Note: Matt Kaeberlein mentioned to me that these other drugs/approaches to longevity in Eric’s slide below are deceptive because the percent lifespan improvement is based on short-lived controls (mice that didn’t live so long) so have an unrealistic life extension number… so take the lifespan extension numbers with a grain of salt. In otherwords, the data from the dozens of studies on lifespan increases with rapamycin are much more reliable than the few studies that are the basis of the life-extension estimates of the other drugs/therapies listed in the slide.
Eric Verdin then continued on with a presentation focused on a new epigenetic clock that they’ve developed at the Buck, to help address an issue they believe exists with the current epigenetic clocks. The issue is that today’s epigenetic clocks are (mostly) based on blood tests, and there are many different types of cells in blood (each with their own different cycle times and “age”). This means that when today’s aging clocks measure epigenetic age based on the epigenome of all these different cells in the blood you will get variation based on the age of the cells, but it will be modified by the relative distribution or total number of (ratio) of the different cell types in the blood, which can change dramatically depending upon what is happening in the body (e.g. if its fighting off an infection, etc.).
So at the Buck Institute, they’ve developed a new clock that they believe addresses this issue.
Note: I think the presentation Eric Verdin did at the Longevity Summit is the same presentation he gave a few months ago at the Rejuvenation Startup Conference, and that video is online here: Eric Verdin at Rejuvenation Startup, Biological Clocks Presentation.
Next Morgan Levine did her presentation on Epigenetic clocks (and from the look of the slides, it seems Altos labs has a better graphics department than the Buck).
One of the key points she made early on in her presentation is that biological aging is really just a concept; in fact there is no single, unchanging concept of “biological aging” so we will never have a completely accurate measure of it.
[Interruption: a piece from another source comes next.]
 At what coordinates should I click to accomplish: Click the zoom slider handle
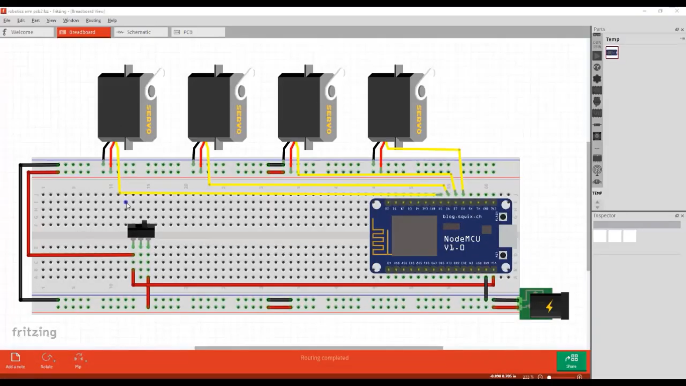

All we can hope to accomplish is to get a workable approximation of this concept.
She covered some of the new work they are doing at Altos to get more accurate biological clocks and the results of the tests on these new adjustments to the clocks.
And she ended the presentation with the observation that, in terms of interpreting a clock change:
- The causality and mechanism are still unknown
- Its likely not the same as the change you might see in a car odometer - we aren’t measuring something as concrete as a “mile”
- Clinical trials need to be done to map the change in epigenetic ages, to changes in function
- There is still much work to “decode” the epigenetic clocks so that we understand exactly what they are measuring.